Sunday, January 6, 2002


The Honolulu Soap Co.:
Sunday digest

>> Queen's Medical Center

Slumped in a chair blind with depression, Sheets Ah Sun suddenly sat upright, on full alert. "What's that?!"

His wife Grace felt it too, air moving as a very large something passed, creating eddies in its wake. Something, someone, was in the room. Grace reached for Sheets' hand, clutched it, and closed her eyes in whispered prayer.

When she opened her eyes, Grace saw a very tall, very brown, very naked woman leaning over Lance, whispering to him in Hawaiian, breathing on his face, touching her nose to his, kissing him briefly on the lips.

For the first time since his injury, Lance stirred, kind of twitched, and the sound from his lips was dry, raspy, indecipherable. But it was a sound!

"Ho'ola," Grace said reverently. Her tutu had been right! The goddess of life was real! "Mahalo for blessing my son."

"Akua sent me," she said and touched her nose to Grace's, sharing her breath of life.

Ho'ola snapped her fingers in front of Sheets' face. He ignored her as if she isn't there. She put her hands on her hips, tilted her head in a pouty way -- another one refused her help.

But really, it might not matter. While Ho'ola was big in the medical field, her power held no sway in legal matters. And that's what this one was.

Grace blinked and Ho'ola was gone. As grateful as she was for the goddess' blessing for her and her son, she was just as frightened that her husband ignored Ho'ola.

>> Lily Ah Sun nearly gave herself whiplash turning around so fast. She stumbled down from the bed, lost her balance from standing up too fast and had to grab the bed to steady herself with one hand while readjusting her blouse with the other.

But the nurse who had interrupted her and Quinn wasn't alone. There in the doorway, wearing his blue HPD uniform, his mouth at half-mast, was her Uncle Mits, Quinn's father.

How long had he been there? He wasn't letting on. "Good morning," he said. "How was your night, son?" Lily was grateful to be ignored as she pulled herself and the rest of her clothing back together.

Quinn was telling his father and the nurse that he'd slept well, thanks to the painkiller he'd been given, but it sure gave him some incredible dreams, and he glanced over at her. Lily knew what Uncle Mits had seen, and she was in no mood to deal with him at the moment.

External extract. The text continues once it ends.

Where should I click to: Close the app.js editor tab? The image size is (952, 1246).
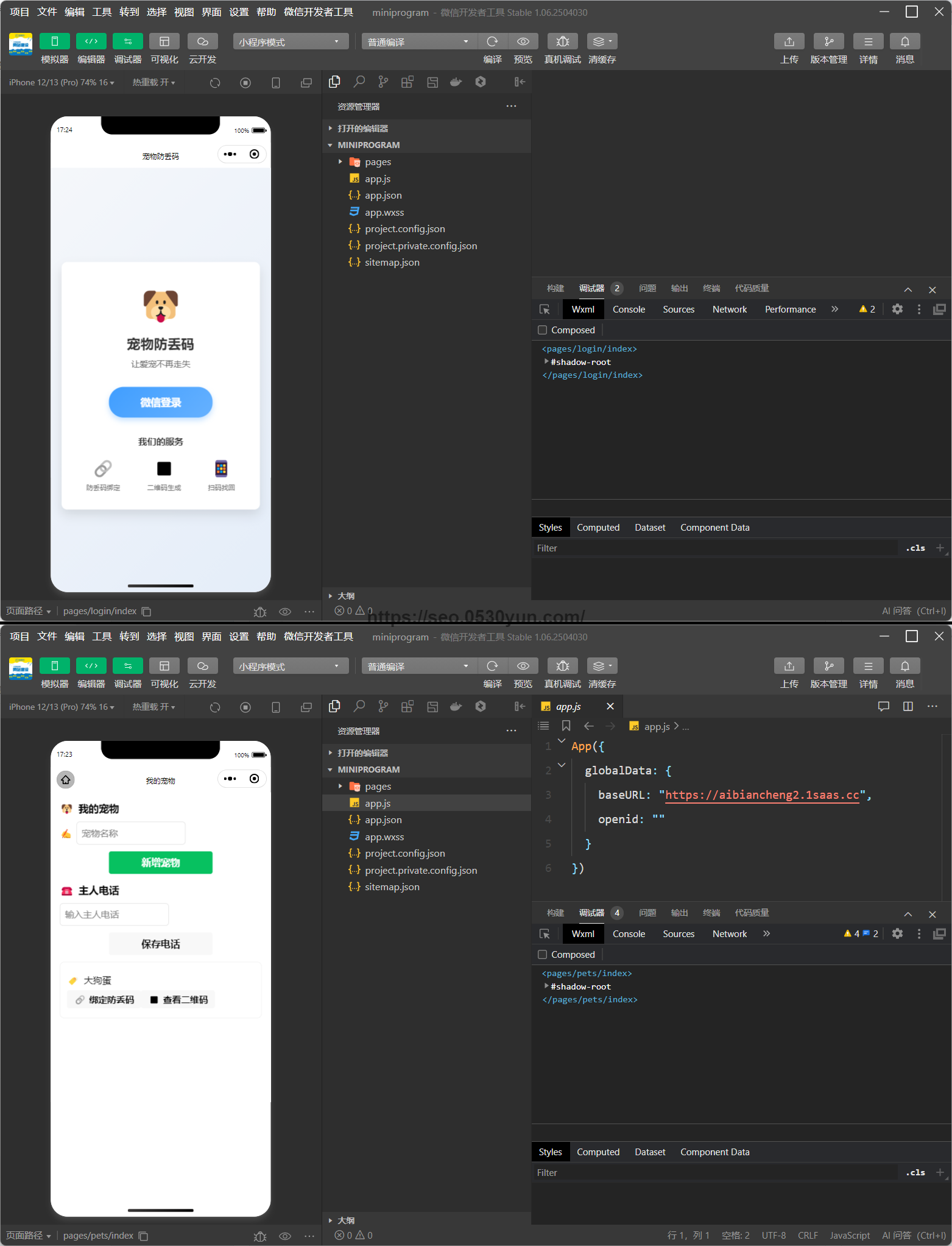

"I've gotta go see what's up with Lance," she said. "But I'll see you later, Quinn." Ignoring her uncle, she squeezed his hand. He squeezed back.

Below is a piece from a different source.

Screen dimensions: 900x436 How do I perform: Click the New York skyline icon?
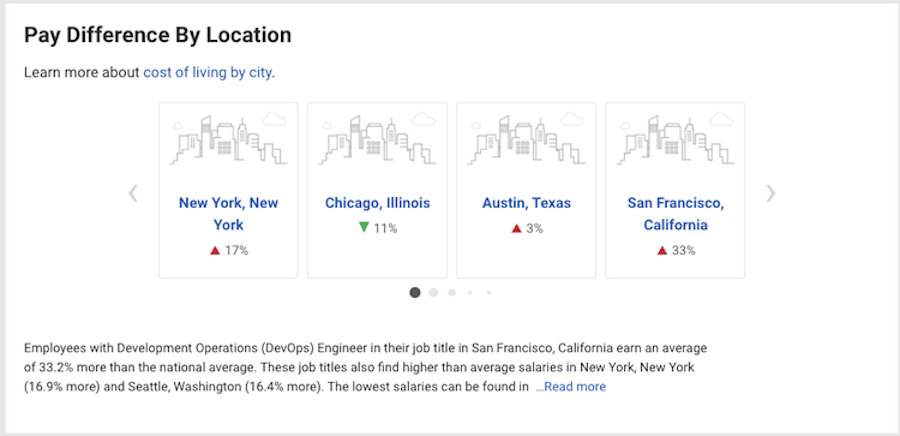pos(229,140)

>> "We don't have to talk today," HPD Detective Sherlock Gomes said. "I just wanted to see how you're doing." He paused. "I know it was a pretty tough day yesterday."

She heard kindness in his voice. Serena had never much cared for cops, but she decided to trust this Sherlock Gomes. Or maybe it was just that there was no one else in the world for her. "We can talk now."

Gomes didn't argue. People who wanted to talk made his job so much easier. He slipped a notepad from the pocket of his silk aloha shirt. (Gomes didn't wear a blue uniform, but took great offense at the term "plainclothesman.") He went over the notes from last night, written in his tight, precise script, to confirm the details.

Yes, Sen. Donovan Matsuda-Yee-Dela Cruz- Bishop-Kamaka kept her at the Makiki Heights hideaway. He'd explained that it was a business relationship, all she had to do was take care of his needs.

But somehow she was falling in love with him, and then somehow she'd gotten pregnant. Which led to the big fight last night because Donovan insisted on an abortion.

"So the baby you lost was the senator's?"

She nodded, started to cry. With the baby, she lost all ties to the man who many believed would be Hawaii's next governor.

"And you thought that if you could do something embarrassing to the senator, he couldn't become governor, and he'd need you and the baby?" Serena nodded through tears again.

"And that's why you went for a drive in his car, even though you don't know how to drive. And you crashed off the Keeaumoku Overpass?"

Which is why she was here with a broken arm and a crossword puzzle of stitches covering the right side of her face, which at impact had smashed into a Cuervo Gold bottle.

"So the senator paid the rent."

"With campaign funds. He said it was his secret campaign headquarters."

Gomes could not hold his eyebrows down as he wrote.

"And he gave you other money as well."

"For food and things."

And ..." Gomes had perfected the "I know there's more" tone of voice.

"Drugs. Ice mostly, some weed."

Gomes continued writing.

"You gonna arrest me?"

Gomes wrote some more, finally looked up. "No. I'm going to make you do something tougher than that."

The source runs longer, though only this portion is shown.